War in Ukraine will claim millions of lives in worst global famine, UN warns – World News

The UN is calling on Vladimir Putin to lift the blockade on ships from Ukraine exporting grain around the world amid fears it could cause the worst global famine on record

Ukrainian firefighters put out a fire in the port of Odessa on the Black Sea
Ukrainian firefighters put out a fire in the port of Odessa on the Black Sea

Russia wants sanctions reviewed before it is ready to avoid a terrible global famine by ending its blockade of Ukrainian ports.

Millions of lives are at risk in what may be the worst famine on record as tons of grain wait to be picked up by ships from Black Sea ports in southern Ukraine, but Russia is not allowing access.

Ukraine, one of the world’s largest grain producers, used to export most of its goods through its seaports, but since Russia sent troops to Ukraine, it has been forced to export by train or through its small ports on the Danube.

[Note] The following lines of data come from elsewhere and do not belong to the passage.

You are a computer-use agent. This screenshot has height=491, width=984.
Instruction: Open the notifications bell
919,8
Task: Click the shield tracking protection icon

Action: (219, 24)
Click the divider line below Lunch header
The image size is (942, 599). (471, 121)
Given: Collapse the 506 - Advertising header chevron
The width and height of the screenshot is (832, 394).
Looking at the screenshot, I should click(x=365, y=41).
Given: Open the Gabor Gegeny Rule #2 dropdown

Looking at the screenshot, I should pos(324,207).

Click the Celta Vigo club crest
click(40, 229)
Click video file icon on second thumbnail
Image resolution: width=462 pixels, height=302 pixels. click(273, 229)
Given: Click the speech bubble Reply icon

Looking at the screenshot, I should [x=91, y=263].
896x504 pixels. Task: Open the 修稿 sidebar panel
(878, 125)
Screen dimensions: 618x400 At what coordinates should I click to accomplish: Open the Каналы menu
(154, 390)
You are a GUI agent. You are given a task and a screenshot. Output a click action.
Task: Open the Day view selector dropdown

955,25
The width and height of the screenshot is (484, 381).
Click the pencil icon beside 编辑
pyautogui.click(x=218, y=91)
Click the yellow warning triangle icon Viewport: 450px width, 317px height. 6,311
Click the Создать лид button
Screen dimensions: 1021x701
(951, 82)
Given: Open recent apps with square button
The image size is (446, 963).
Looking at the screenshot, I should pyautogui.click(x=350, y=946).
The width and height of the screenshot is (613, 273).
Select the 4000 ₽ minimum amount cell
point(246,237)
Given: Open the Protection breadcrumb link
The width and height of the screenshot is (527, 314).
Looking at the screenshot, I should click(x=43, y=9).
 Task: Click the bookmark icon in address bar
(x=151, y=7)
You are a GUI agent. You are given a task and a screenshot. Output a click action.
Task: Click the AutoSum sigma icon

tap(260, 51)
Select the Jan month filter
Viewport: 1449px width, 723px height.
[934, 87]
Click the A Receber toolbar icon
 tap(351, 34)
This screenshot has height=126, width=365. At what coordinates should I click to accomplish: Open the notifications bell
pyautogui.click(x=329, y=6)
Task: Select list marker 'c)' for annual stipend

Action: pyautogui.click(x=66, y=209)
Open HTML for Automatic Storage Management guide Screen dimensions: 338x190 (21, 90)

UN food chief David Beasley warned the UN Security Council in March that the World Food Program buys 50% of its grain from Ukraine and that the war is threatening WFP’s ability to feed some 125 million people worldwide.

David Beasley pictured appealing to Putin to lift the Black Sea blockade


Lev Radin/Pacific Press/REX/Shutterstock)

UN Secretary-General Antonio Guterres also said that 36 countries count on Russia and Ukraine for more than half of their wheat imports, including some of the world’s poorest and most vulnerable countries such as Lebanon, Syria, Yemen, Somalia and the Democratic Republic Congo.

Appealing to Russian President Vladimir Putin, Mr Beasley said: “If you have any heart at all, please open these ports.”

He added: “This is not just about Ukraine. This is about the poorest of the poor who are on the brink of starvation as we speak.”

But Interfax quoted Russian Deputy Foreign Minister Andrei Rudenko as saying sanctions against his country were behind the crisis.

Russia has blamed the country for the food crisis with sanctions



He said: “It is necessary not only to appeal to the Russian Federation, but also to deal in depth with the whole complex of reasons that caused the current food crisis, and first of all these are the sanctions imposed by the United States on Russia and the EU interfering with normal free trade, which includes foodstuffs such as wheat, fertilizers and others.”

Russia’s decision to send its troops to Ukraine almost three months ago has prevented Ukraine from using its main ports on the Black Sea and Sea of ​​Azov and cut its grain exports by more than half this month from a year earlier.

Cities in Ukraine were heavily shelled by the Russians


(Getty Images)

Russia and Ukraine together account for almost a third of global wheat shipments. Ukraine is also a major exporter of corn, barley, sunflower oil and canola oil, while Russia and Belarus — which has backed Moscow’s intervention in Ukraine and is also under sanctions — account for more than 40% of global exports of the plant nutrient potash .

UN Secretary-General Guterres said on Wednesday he was in “intensive contact” with Russia, Ukraine, Turkey, the US and the EU to restart Ukrainian exports.

“I’m hopeful, but there’s still a long way to go,” said Guterres, who visited Moscow and Kyiv late last month. “The complex security, economic and financial implications require goodwill on all sides.”